Remedies of the seller
The cif seller may:
(a)terminate the contract because of the buyer’s repudiation or because of some serious breach by the buyer of his obligations;
(b)bring an action for the price either ‘where the property in the goods has passed to the buyer, and the buyer wrongfully neglects or refuses to pay for the goods in accordance with the terms of the contract’ or ‘where the price is payable on a day certain irrespective of delivery’ (s 49 of the Sale of Goods Act);
(c)be entitled to damages ‘where the buyer wrongfully neglects or refuses to accept and pay for the goods’ (s 50 of the Sale of Goods Act).
Remedies of the buyer
The cif buyer may recover damages for non-delivery (s 51(3) of the Sale of Goods Act) or for defective delivery (s 53). Under s 52, the court has discretion to order specific performance ‘in any action for breach of a contract to deliver specific or ascertained goods’.
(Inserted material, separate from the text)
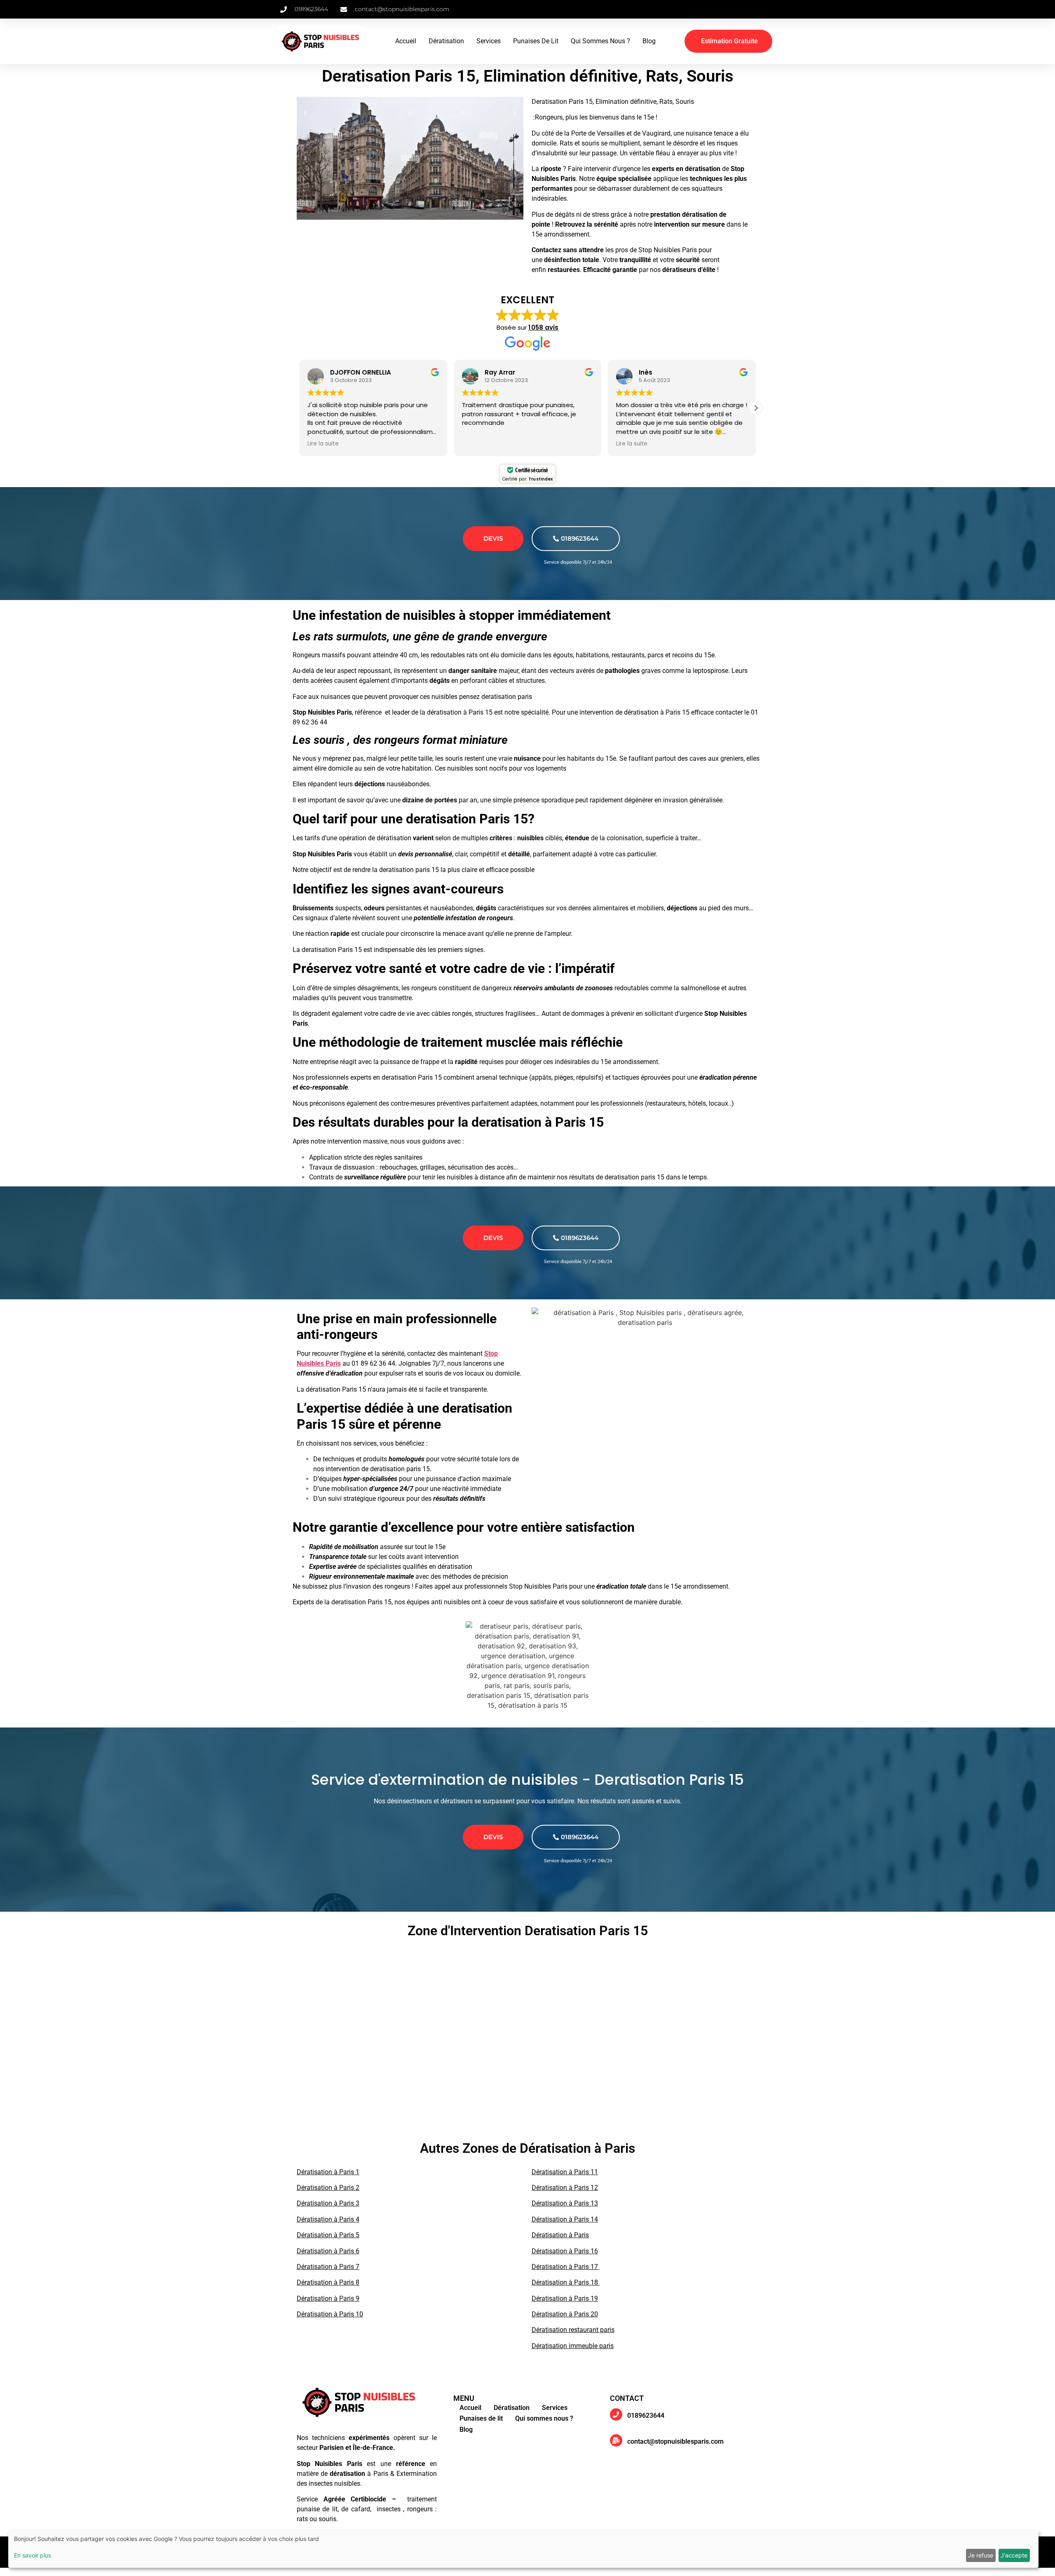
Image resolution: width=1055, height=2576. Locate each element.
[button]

The cif buyer has, in principle, two rights to reject. This gives rise to considerable complexities:
(a)he may reject the documents if they are defective (either because they may not conform on their face with the contract requirements or because a bill of lading may be false);
(b)he may reject the goods if they are defective (but not if the defect in the goods was apparent on the face of the bill of lading and the buyer accepted the bill);
(c)he may not, however, reject good documents merely because he can prove that the goods shipped were defective (he must pay against documents and then reject the goods and claim his money back).